O atelier como território de escuta e de pensamento cromático: Reflexões teórico-práticas sobre a cor e o atelier enquanto lugar de reinscrição simbólica
DOI:
https://doi.org/10.5965/244712671212026e28061Palavras-chave:
Atelier, Cromatismo rosa, Pensamento visual, Memória, Reinscrição simbólicaResumo
O presente artigo reflete sobre o processo artístico em curso no âmbito da investigação intitulada Kairos Babel, integrada no Doutoramento em Pintura da Faculdade de Belas-Artes da Universidade de Lisboa. Centrado na prática artística, o estudo aborda o atelier como território de escuta e de pensamento cromático, no qual o gesto, a cor e a matéria se articulam como modos de conhecimento. Partindo da observação empírica do espaço de trabalho - considerado simultaneamente lugar físico e dispositivo conceptual -, a investigação analisa de que forma as condições cromáticas, materiais e simbólicas do atelier interferem na construção da imagem e na experiência percetiva.
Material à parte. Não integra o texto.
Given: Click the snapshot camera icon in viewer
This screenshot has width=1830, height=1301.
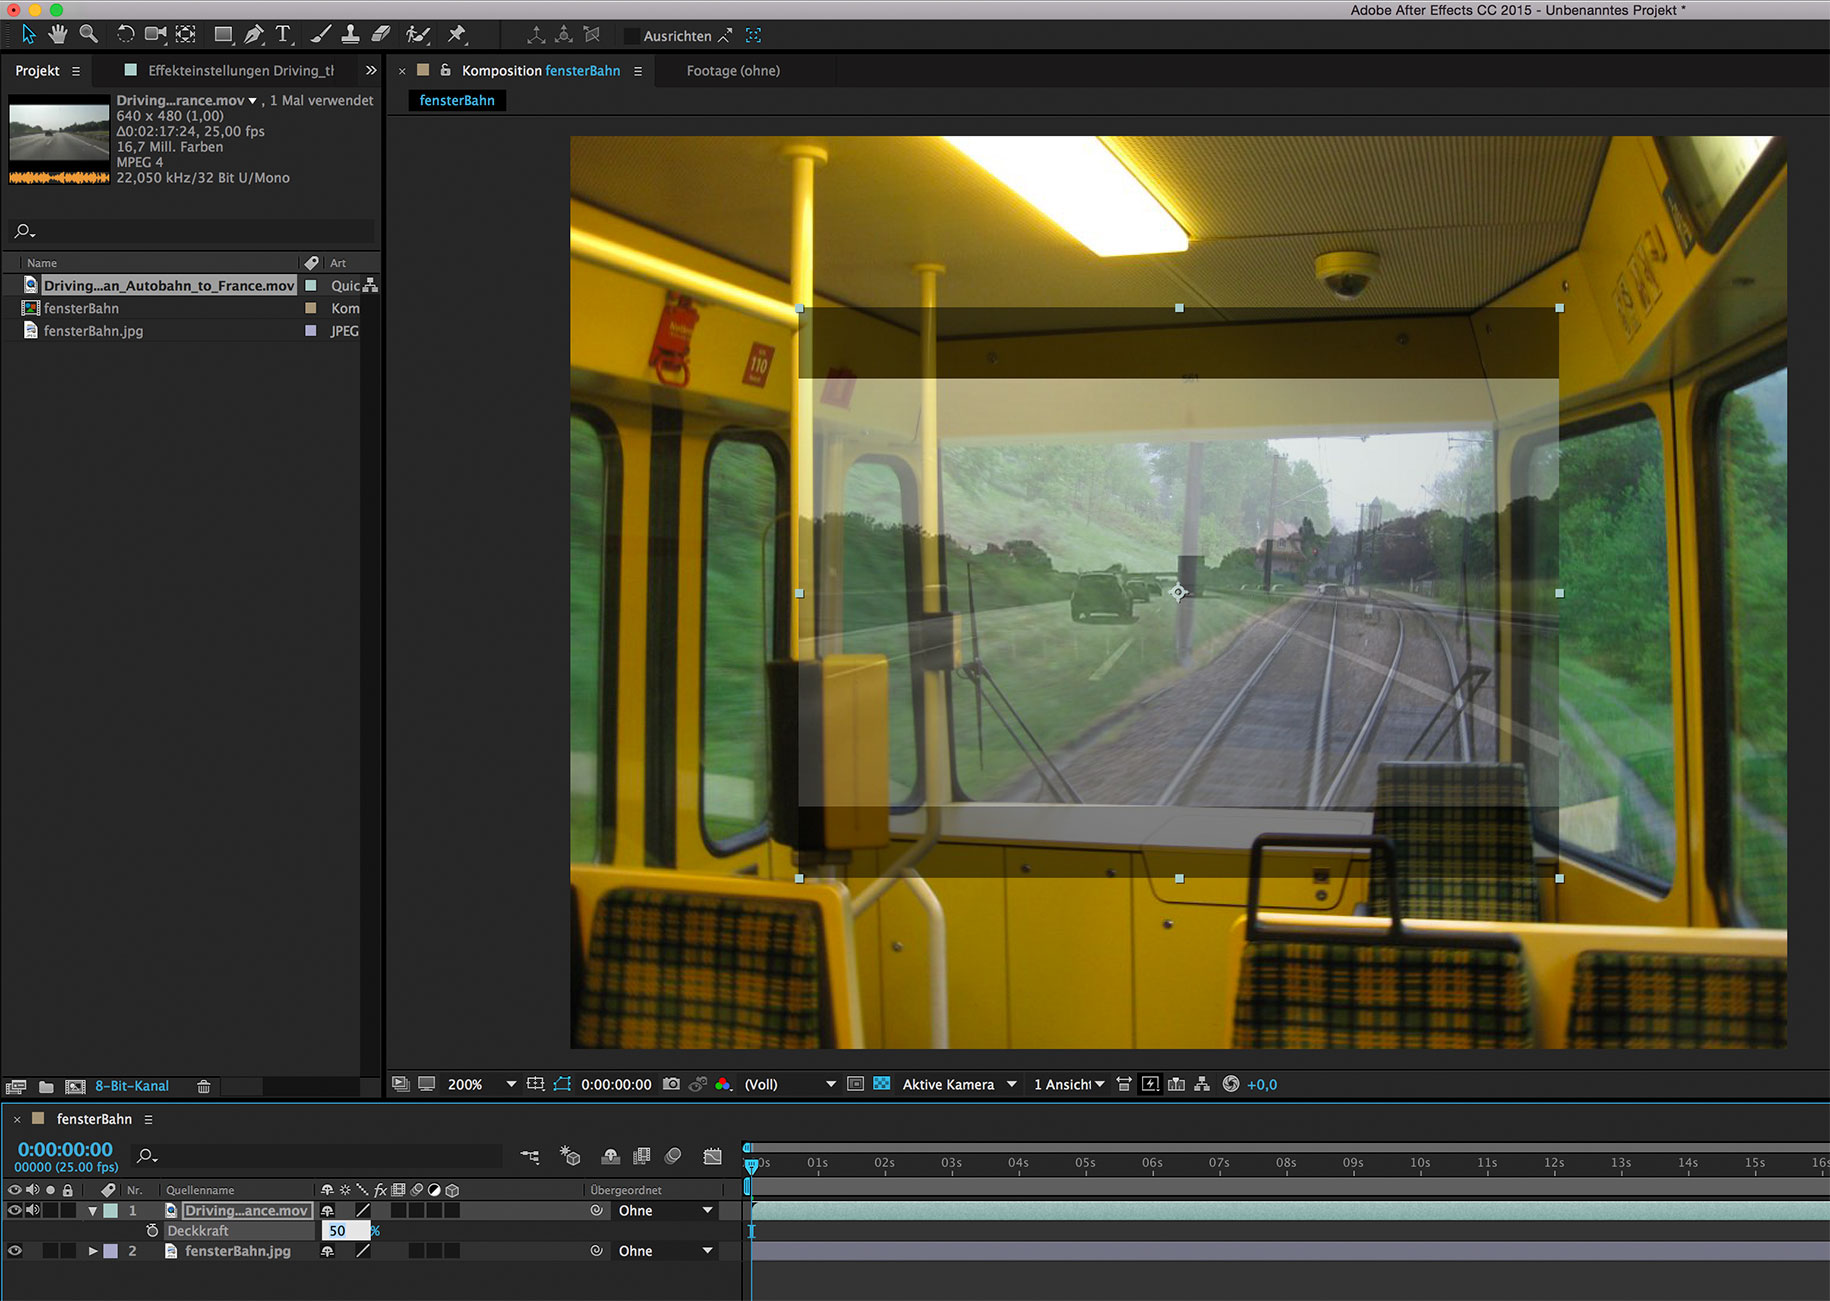Looking at the screenshot, I should coord(671,1084).
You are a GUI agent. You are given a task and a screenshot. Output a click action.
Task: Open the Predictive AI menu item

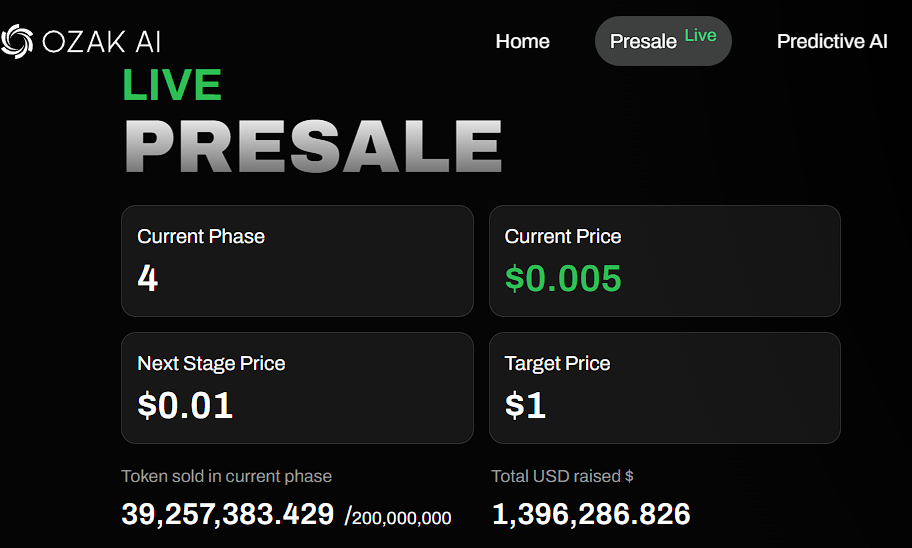pyautogui.click(x=832, y=41)
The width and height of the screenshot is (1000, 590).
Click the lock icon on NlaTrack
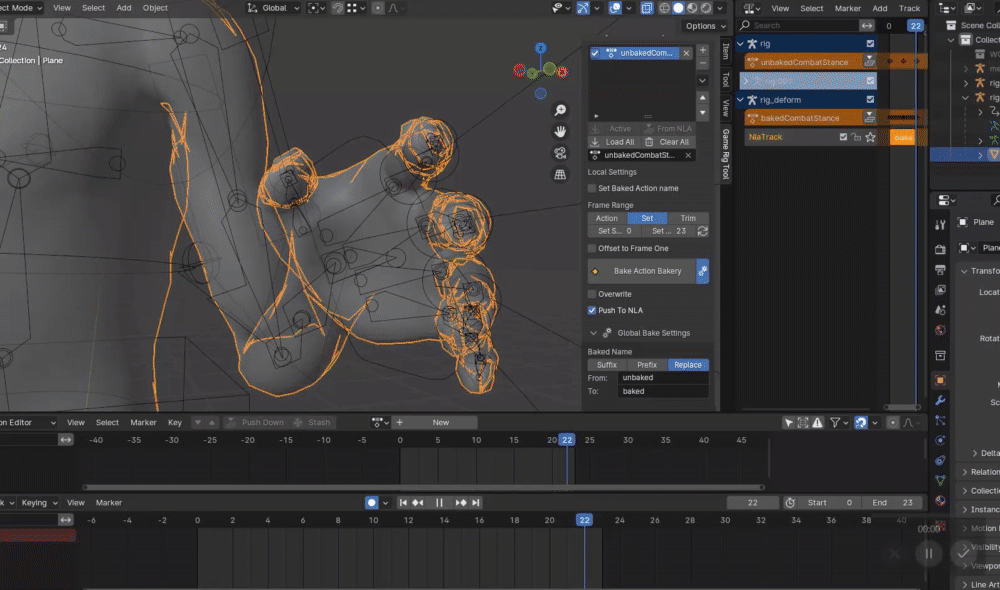tap(857, 137)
Apoiada em referenciais teóricos como Josef Albers, Norman Bryson, Barbara Bolt e Merleau-Ponty, a reflexão propõe o atelier como um campo performativo de aprendizagem sensível, onde o saber resulta da ação e do erro. O texto analisa ainda o uso do rosa como eixo cromático e simbólico, relacionando-o com os conceitos de poiesis, “não-lugar” e reinscrição simbólica. Assim, defende-se que a prática pictórica, ao conjugar experiência, memória, matéria e cor, constitui um modo de reinscrição identitária e de pensamento visual situado.